Hi, I'm not really sure where to mention this, so please redirect me if I've erred. I own an (email) domain, and use unique email addresses for each company/organisation/website that I deal with. My email address for bugs.kde.org has just received some spam. It seems that if one logs into bugs.kde.org, then one can easily see the email addresses of any user that has filed a bug, etc. I assume that that was how the spammer accessed my email address. FWIW I received a phishing email from balistarholidays.com posing as American Express.

I was wondering how feasible it would be to not list email addresses in the plain. Perhaps bugs.kde.org could send mail directly, keeping email addresses secret? I'm not really sure why one would require another's email address anyway, since AFAIK the default is to subscribe to the created bug.

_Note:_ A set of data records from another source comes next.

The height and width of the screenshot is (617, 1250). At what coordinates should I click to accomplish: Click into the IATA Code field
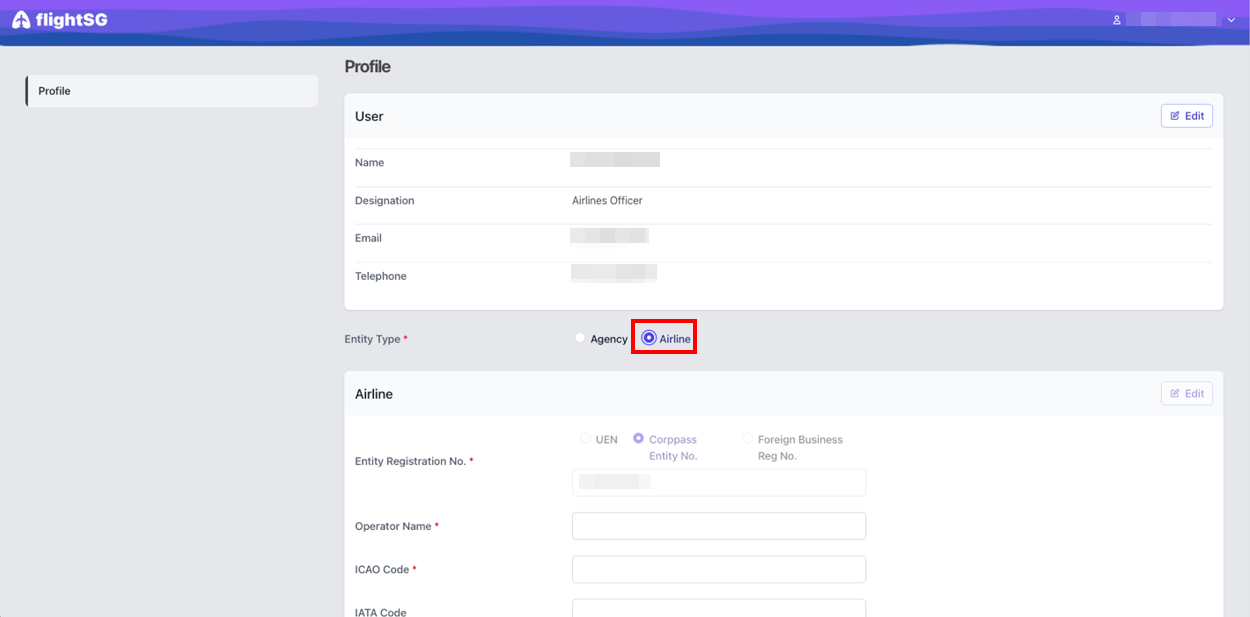[718, 608]
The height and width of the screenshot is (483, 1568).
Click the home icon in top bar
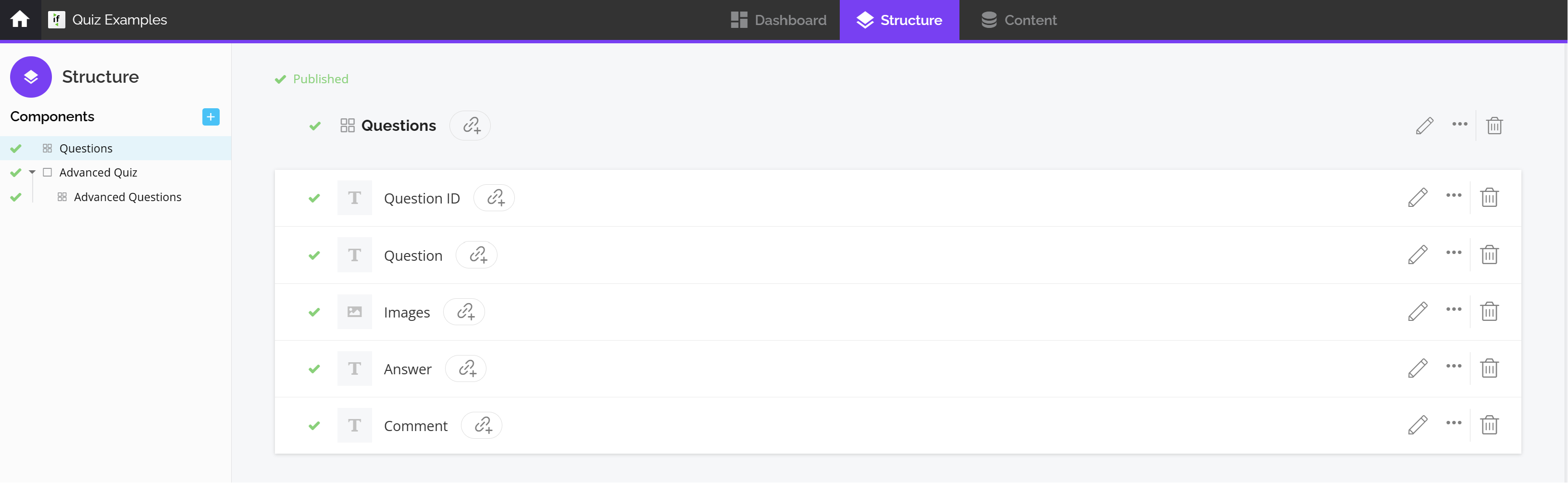point(20,20)
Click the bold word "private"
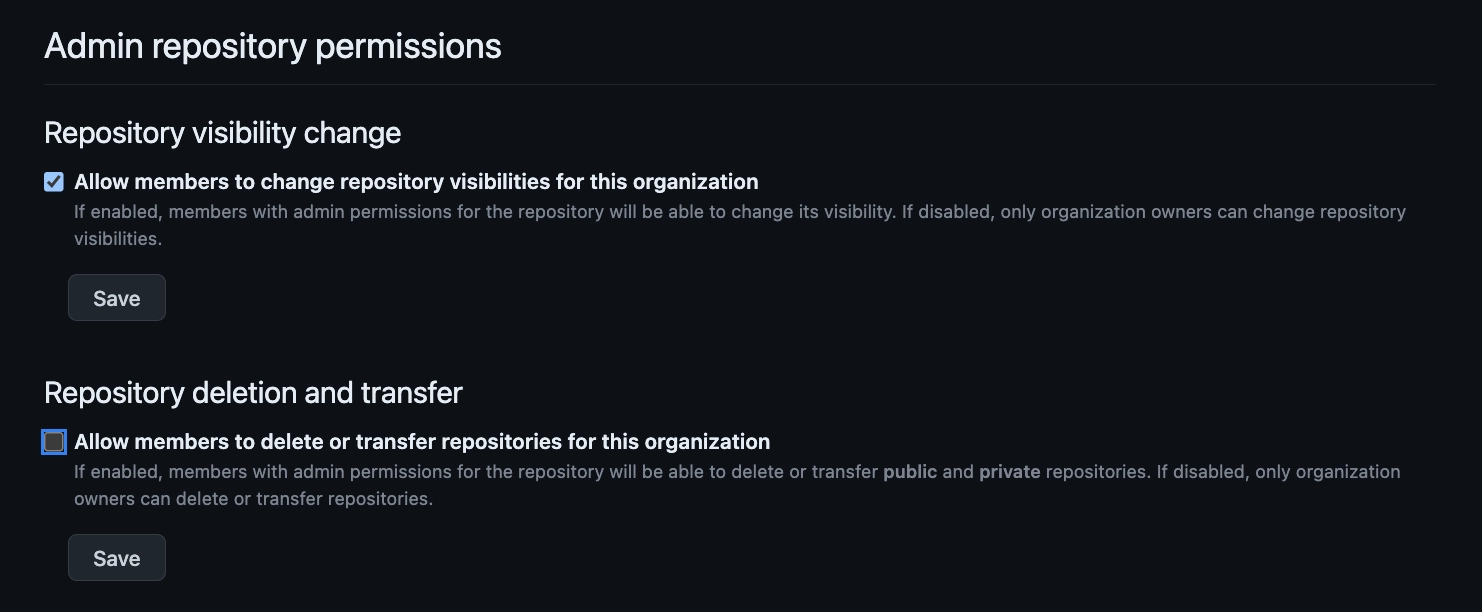 (1009, 472)
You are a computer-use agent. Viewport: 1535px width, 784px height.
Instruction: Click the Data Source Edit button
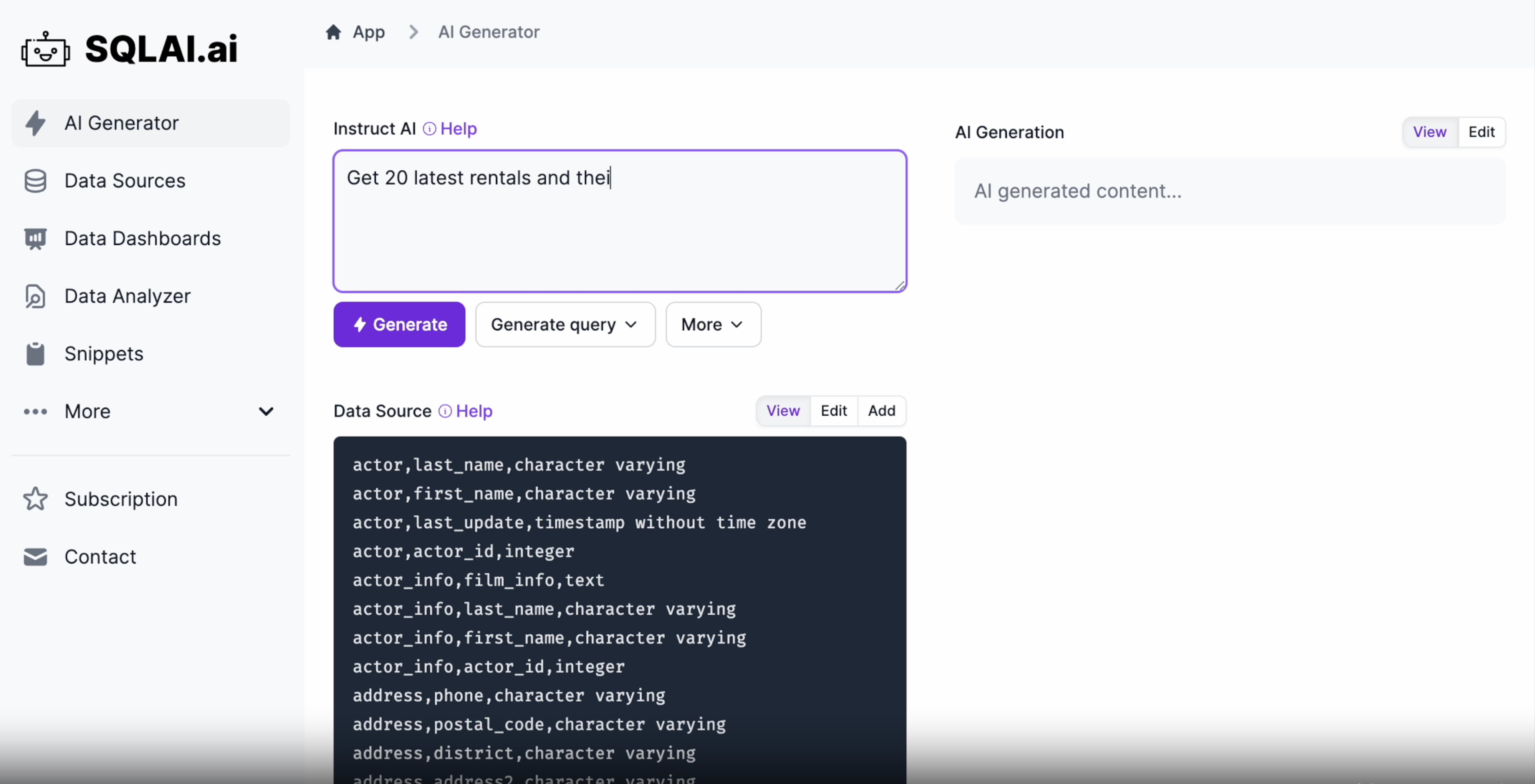(x=833, y=410)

Maybe not the best approach, but it is how bugzilla, the upstream project, works. Usually we try to avoid fiddling with core functionality of such systems.

But there is also a visual hint when setting up a new account:

PRIVACY NOTICE: KDE Bugtracking System is an open bug tracking system. Activity on most bugs, including email addresses, will be visible to the public. We recommend using a secondary account or free web email service (such as Gmail, Yahoo, Hotmail, or similar) to avoid receiving spam at your primary email address.

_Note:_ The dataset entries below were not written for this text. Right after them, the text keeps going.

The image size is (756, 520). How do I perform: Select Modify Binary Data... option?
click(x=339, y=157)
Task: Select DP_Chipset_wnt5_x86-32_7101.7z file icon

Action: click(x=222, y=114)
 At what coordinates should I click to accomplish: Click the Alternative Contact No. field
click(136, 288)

I essentially do use a secondary address. Once an email address gets compromised, I redirect to /dev/null, then create/register a new one. All of my email addresses redirect to a single account.

I don't really feel that using a secondary email address is a good system for most people though. If all websites were similarly open with email addresses, then users would require dozens of email accounts.

In any case, I guess it's probably something I should take up with bugzilla then.